German bishops’ vice president expects Amazon synod to propose married priests ‘with civil job’
May 8, 2019 (LifeSiteNews) – Bishop Franz-Josef Bode, the Vice-President of the German Bishops, states in a new interview that he can “very well imagine that there are also priests with family and [civil] job, similar to our deacons, some of whom are married and have a job.” This model of married “priests with a civil job,” he predicts, will “probably be presented to the Pope by the Latin American bishops at the Amazon Synod in October.”
Speaking with the regional newspaper Osnabrücker Zeitung, Bishop Bode makes it clear that he is in favor of “rethinking the link between celibacy and the priesthood.”
“Priests with a civil job” could “celebrate the Eucharist” and also provide “the corresponding priestly services,” he says.

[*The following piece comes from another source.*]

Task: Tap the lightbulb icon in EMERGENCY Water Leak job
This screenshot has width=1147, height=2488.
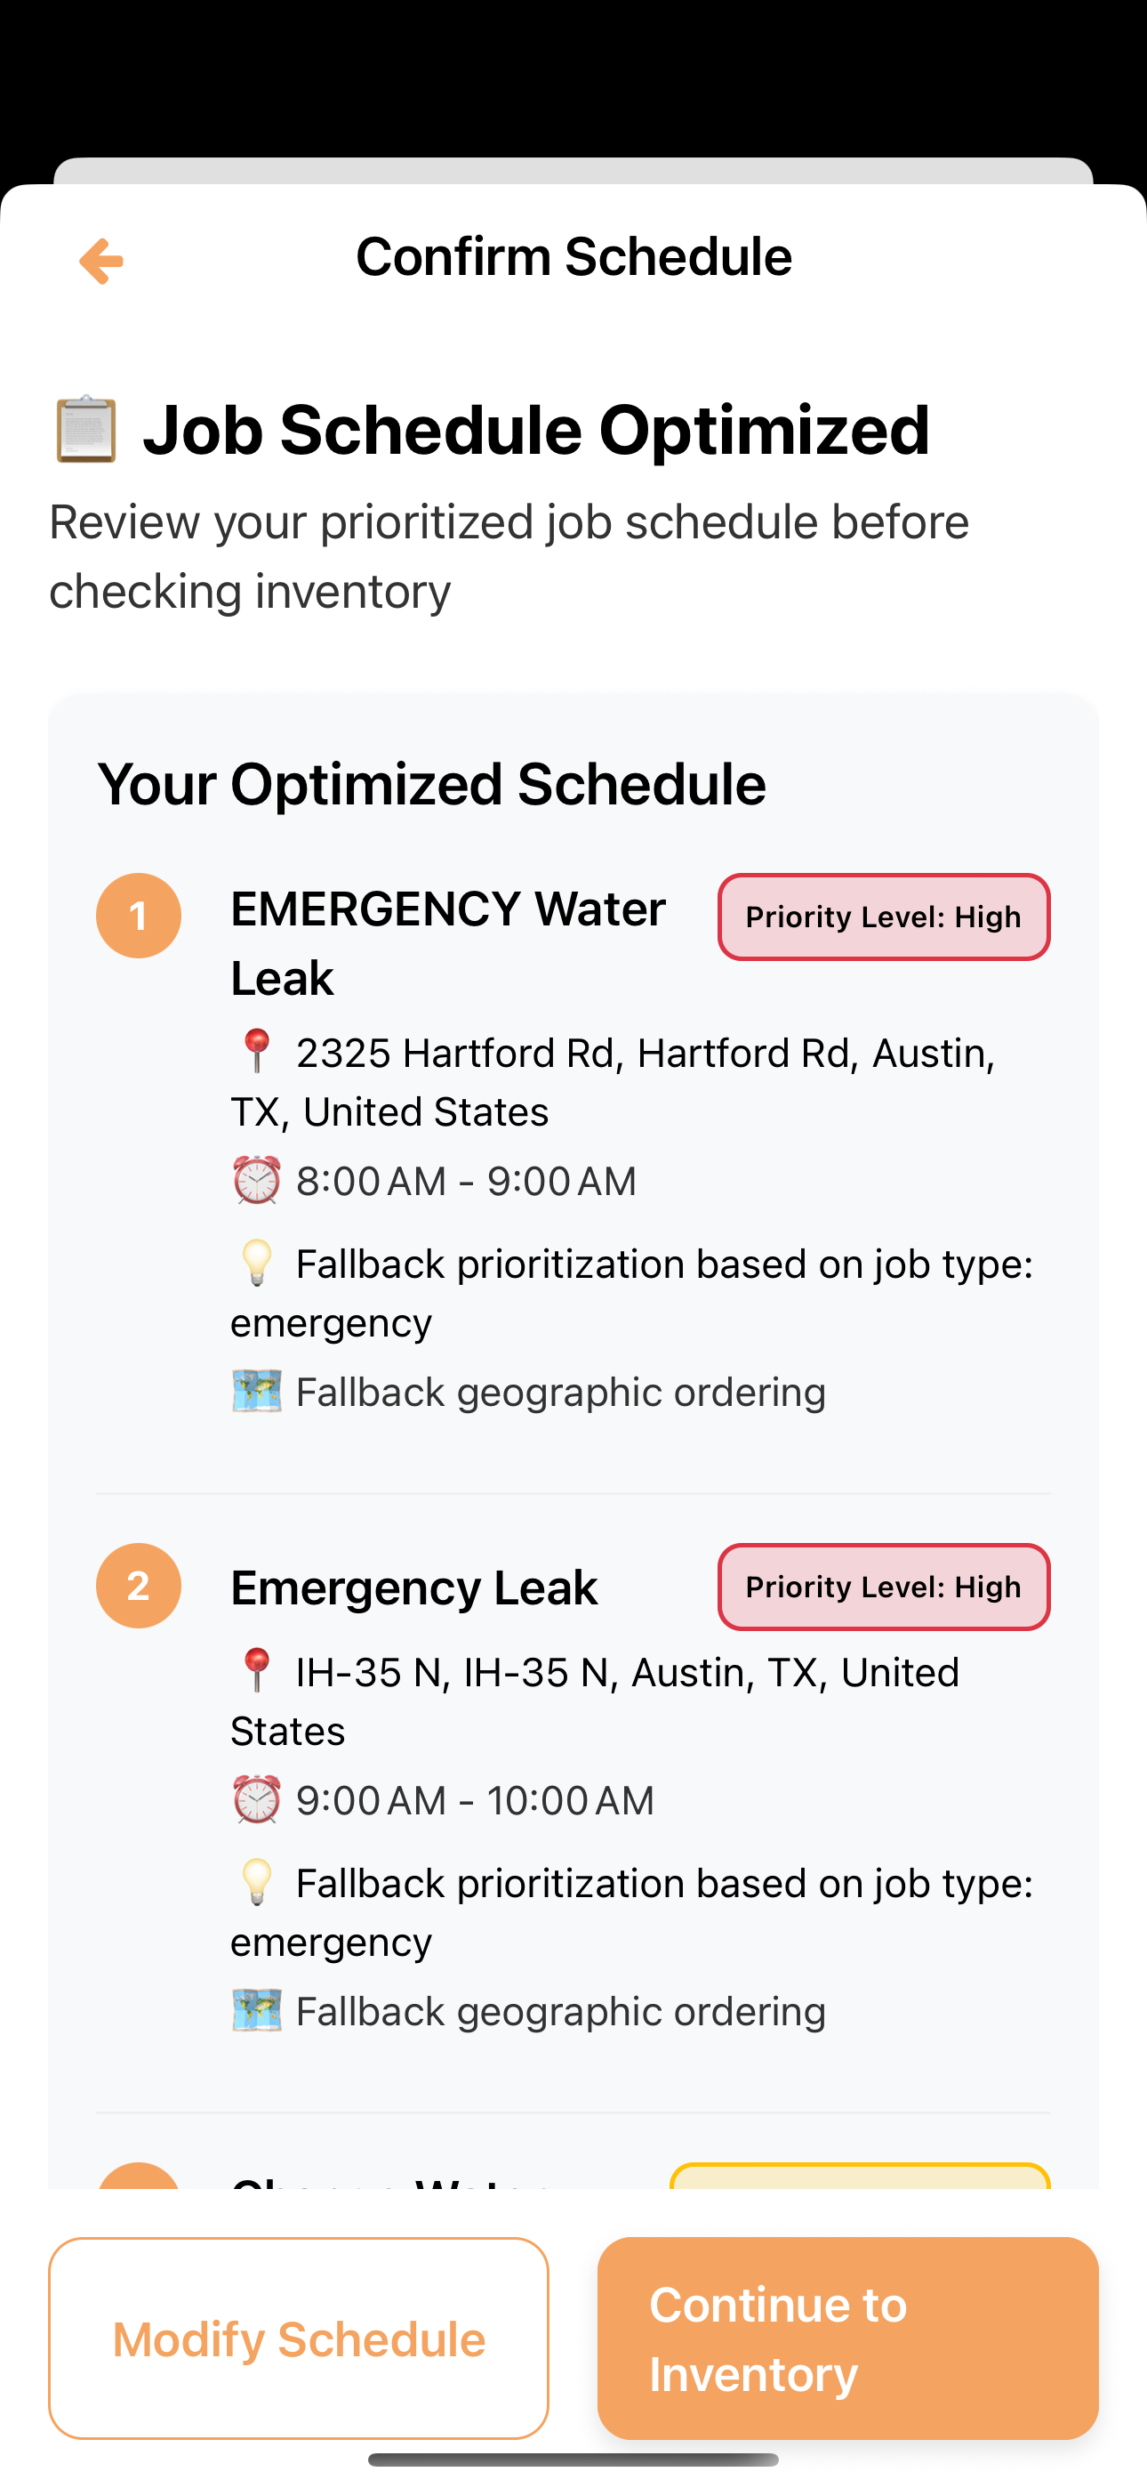Action: coord(257,1263)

In Bishop Bode's view, this model will “probably be presented to the Pope by the Latin American bishops at the Amazon Synod in October.” He explains that “the high and proper estimation of celibacy shall always be preserved, but it should be enriched by other priestly forms of life.” In that same interview, the German bishop also speaks in favor of female deacons “as a sign of recognition, esteem, and change of status of women in the Church who are today in large numbers active in charitable fields and in the field of the diaconate.”
Bishop Bode's idea of a sort of part-time priest who is married and has a full-time civil job similar to a deacon is an idea that may be found in the writings of Bishop Fritz Lobinger of Aliwal, South Africa. Lobinger has written several books in which he calls for a new community-based priestly leadership that consists of a “team of elders” who all have their ordinary jobs and families and who together run a parish and celebrate Holy Mass and administer the Sacraments. He thinks that women should be able to become priests, as well.
The problem with this model is that these “priests with a civil job” have very little time to receive a thorough theological formation. Lobinger thinks that the priestly formation could take place during the weekends and intermittently during a one-week seminar or so.
The result could be a sort of a priest with an attenuated theological formation.
Pope Francis, not long ago, publicly praised the work of Bishop Lobinger and his model of married priests who are not the same as the traditional priests who are celibate.
Bishop Bode is now the second German bishop who points to the Amazon Synod as the moment where the Church will open herself, most probably, to some fundamental changes.
Bishop Franz-Josef Overbeck of Essen just made a similar statement, calling for a new “image of priest” in light of the fact that, in the Amazon region, there are often women religious who are influential in the local parishes. “The face of the local church is female,” explained Overbeck, who is himself the head of the German bishops' own Latin America commission, which provides financial and pastoral support to Latin America.
Overbeck also recently called for a discussion of celibacy, especially in light of the current clerical sex abuse crisis.
He now claims that the Amazon Synod will lead the Catholic Church to a “point of no return” and that, thereafter, “nothing will be the same as as it was.”